### Assignment
Please work out how many lines in the entries below include the string "plan", and reply with the number alone.

### Records shown
────────
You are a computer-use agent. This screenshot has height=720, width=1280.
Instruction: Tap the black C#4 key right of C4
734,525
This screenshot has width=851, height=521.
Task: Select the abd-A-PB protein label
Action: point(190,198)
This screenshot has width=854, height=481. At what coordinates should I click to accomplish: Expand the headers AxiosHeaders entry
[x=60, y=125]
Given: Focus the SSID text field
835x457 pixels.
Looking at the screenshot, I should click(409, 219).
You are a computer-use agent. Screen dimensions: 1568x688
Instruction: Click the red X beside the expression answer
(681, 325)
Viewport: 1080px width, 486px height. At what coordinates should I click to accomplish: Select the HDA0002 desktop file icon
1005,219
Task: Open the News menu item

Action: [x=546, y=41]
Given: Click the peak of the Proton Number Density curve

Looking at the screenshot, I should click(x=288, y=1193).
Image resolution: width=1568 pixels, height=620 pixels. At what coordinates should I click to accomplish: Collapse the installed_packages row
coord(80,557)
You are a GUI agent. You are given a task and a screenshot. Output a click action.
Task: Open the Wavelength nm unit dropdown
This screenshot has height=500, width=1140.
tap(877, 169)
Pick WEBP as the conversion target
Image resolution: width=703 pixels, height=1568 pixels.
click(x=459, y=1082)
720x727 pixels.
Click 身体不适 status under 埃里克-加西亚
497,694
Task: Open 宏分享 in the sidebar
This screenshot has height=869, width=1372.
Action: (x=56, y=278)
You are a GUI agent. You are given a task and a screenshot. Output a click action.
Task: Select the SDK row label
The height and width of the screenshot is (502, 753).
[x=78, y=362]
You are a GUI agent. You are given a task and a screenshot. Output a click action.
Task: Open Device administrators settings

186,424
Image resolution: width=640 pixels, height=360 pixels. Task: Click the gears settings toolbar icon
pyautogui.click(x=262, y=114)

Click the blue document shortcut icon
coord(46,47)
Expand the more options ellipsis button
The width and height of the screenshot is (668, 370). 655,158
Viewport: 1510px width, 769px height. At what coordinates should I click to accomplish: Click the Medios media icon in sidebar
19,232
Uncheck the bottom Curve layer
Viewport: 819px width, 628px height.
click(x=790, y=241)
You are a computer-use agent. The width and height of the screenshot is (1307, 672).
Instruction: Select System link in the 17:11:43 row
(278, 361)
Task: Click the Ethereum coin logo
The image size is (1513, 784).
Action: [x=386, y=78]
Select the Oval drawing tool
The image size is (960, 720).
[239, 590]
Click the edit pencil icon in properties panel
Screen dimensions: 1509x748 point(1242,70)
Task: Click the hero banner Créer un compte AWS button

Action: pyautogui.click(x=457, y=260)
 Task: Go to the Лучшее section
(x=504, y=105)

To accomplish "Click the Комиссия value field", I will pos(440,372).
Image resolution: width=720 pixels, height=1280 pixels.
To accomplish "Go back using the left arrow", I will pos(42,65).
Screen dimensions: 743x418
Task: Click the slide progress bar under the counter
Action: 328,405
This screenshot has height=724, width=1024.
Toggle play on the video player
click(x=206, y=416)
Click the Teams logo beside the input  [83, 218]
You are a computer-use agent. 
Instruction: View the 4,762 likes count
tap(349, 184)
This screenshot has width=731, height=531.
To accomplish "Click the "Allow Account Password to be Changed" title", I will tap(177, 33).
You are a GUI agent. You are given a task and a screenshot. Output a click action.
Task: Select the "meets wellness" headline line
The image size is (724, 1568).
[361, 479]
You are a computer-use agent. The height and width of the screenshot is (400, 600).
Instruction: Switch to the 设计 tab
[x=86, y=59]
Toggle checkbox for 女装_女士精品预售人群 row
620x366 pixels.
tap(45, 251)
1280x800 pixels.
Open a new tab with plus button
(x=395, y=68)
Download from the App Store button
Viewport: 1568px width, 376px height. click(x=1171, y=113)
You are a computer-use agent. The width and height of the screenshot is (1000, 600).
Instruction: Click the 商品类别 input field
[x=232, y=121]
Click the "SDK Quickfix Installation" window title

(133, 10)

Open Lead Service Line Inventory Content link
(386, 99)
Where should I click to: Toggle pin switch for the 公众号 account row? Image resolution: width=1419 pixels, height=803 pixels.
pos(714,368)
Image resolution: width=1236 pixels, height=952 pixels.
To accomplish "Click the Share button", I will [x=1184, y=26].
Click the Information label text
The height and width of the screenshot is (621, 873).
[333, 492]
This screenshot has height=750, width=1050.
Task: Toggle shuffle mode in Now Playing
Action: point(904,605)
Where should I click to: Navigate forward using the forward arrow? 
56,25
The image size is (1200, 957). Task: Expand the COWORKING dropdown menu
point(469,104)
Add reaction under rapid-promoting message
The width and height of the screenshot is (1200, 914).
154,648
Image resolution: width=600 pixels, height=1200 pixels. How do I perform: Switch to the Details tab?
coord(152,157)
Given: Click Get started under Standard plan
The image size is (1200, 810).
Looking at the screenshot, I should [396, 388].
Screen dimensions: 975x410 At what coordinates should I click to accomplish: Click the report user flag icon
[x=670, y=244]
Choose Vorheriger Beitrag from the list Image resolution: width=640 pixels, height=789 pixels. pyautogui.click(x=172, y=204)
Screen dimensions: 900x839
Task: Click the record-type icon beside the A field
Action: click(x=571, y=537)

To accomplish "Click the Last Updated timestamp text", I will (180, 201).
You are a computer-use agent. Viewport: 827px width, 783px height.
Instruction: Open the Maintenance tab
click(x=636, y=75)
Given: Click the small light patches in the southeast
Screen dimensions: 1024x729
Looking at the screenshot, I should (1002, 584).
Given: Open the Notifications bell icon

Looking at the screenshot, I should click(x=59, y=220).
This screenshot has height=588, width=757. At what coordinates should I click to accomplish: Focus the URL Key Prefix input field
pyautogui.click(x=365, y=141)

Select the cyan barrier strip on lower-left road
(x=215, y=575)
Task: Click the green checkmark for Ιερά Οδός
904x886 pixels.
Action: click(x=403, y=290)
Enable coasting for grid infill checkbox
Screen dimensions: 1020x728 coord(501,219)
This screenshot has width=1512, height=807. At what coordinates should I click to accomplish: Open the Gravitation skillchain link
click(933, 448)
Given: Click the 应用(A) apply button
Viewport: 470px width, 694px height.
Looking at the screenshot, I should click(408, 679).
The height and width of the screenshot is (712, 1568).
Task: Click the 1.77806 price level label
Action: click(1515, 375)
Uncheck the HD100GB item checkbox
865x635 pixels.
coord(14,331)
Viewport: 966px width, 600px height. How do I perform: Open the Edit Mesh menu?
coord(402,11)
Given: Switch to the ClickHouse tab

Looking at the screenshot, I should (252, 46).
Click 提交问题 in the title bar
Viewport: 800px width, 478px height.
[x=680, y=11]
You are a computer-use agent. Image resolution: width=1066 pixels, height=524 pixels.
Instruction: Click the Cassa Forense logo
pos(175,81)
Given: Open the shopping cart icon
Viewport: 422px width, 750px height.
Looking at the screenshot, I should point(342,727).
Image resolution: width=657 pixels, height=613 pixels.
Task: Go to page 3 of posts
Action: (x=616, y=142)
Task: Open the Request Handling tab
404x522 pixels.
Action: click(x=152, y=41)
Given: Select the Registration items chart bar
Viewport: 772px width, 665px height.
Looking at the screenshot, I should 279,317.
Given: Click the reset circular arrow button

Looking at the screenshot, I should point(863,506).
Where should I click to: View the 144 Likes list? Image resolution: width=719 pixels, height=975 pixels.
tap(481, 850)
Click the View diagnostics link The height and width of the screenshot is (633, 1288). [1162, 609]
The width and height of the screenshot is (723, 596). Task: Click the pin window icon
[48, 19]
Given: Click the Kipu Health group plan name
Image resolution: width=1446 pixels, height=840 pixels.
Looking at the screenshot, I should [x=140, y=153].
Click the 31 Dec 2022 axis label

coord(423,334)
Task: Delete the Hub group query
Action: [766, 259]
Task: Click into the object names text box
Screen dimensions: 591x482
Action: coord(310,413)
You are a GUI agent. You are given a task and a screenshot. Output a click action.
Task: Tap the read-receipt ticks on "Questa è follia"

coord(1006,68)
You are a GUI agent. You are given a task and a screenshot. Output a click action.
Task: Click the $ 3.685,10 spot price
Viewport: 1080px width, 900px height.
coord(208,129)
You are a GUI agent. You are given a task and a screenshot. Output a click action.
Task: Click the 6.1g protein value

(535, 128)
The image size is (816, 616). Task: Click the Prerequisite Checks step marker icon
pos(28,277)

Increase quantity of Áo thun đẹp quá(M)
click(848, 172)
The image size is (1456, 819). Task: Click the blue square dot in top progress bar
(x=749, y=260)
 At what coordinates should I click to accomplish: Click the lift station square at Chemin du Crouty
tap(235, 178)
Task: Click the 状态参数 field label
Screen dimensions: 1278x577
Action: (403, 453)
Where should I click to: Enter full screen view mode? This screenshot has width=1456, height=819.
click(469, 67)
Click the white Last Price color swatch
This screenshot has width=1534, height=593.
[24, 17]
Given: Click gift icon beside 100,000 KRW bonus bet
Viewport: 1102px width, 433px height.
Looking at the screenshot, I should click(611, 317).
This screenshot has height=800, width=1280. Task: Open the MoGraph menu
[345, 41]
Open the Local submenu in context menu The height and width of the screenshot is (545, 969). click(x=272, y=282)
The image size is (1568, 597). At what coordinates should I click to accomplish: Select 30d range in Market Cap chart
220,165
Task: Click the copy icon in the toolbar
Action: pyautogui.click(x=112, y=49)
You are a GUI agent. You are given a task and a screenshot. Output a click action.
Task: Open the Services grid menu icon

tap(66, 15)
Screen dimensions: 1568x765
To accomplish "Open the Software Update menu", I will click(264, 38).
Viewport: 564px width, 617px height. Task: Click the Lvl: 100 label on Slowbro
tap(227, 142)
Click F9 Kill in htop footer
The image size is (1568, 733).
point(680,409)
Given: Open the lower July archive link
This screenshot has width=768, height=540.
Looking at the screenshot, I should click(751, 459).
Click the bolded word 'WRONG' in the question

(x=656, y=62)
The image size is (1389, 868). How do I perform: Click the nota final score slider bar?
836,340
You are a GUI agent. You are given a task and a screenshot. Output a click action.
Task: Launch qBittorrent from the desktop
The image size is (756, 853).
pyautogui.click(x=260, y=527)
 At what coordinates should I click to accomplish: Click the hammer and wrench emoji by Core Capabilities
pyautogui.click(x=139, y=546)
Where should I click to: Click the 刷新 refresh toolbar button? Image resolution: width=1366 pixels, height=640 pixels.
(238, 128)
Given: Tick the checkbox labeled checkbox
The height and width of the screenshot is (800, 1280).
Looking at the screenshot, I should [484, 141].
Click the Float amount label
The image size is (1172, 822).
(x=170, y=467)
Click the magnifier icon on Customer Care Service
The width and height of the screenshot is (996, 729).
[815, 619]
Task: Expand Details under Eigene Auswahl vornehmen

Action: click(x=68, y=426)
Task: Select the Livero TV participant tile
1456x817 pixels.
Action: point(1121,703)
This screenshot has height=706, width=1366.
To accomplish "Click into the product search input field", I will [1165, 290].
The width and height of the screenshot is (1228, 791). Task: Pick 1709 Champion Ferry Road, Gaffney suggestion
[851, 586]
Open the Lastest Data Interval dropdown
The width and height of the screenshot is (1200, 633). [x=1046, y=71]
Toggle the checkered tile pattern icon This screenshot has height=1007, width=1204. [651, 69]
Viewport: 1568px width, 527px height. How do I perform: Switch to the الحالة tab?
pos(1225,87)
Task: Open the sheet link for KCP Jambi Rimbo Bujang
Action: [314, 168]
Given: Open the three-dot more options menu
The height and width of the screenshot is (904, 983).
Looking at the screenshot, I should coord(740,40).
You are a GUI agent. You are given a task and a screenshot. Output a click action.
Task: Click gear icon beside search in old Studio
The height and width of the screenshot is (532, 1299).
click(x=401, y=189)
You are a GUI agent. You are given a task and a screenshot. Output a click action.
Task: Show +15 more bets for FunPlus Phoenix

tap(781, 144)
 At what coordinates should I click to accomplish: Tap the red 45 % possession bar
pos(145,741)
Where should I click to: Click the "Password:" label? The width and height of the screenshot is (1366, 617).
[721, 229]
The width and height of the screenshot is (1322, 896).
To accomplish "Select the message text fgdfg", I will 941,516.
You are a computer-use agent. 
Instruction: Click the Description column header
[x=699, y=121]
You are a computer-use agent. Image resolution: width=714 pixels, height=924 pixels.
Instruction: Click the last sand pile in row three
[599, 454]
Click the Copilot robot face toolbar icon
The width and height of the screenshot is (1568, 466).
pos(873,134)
────────
### Response to this task
2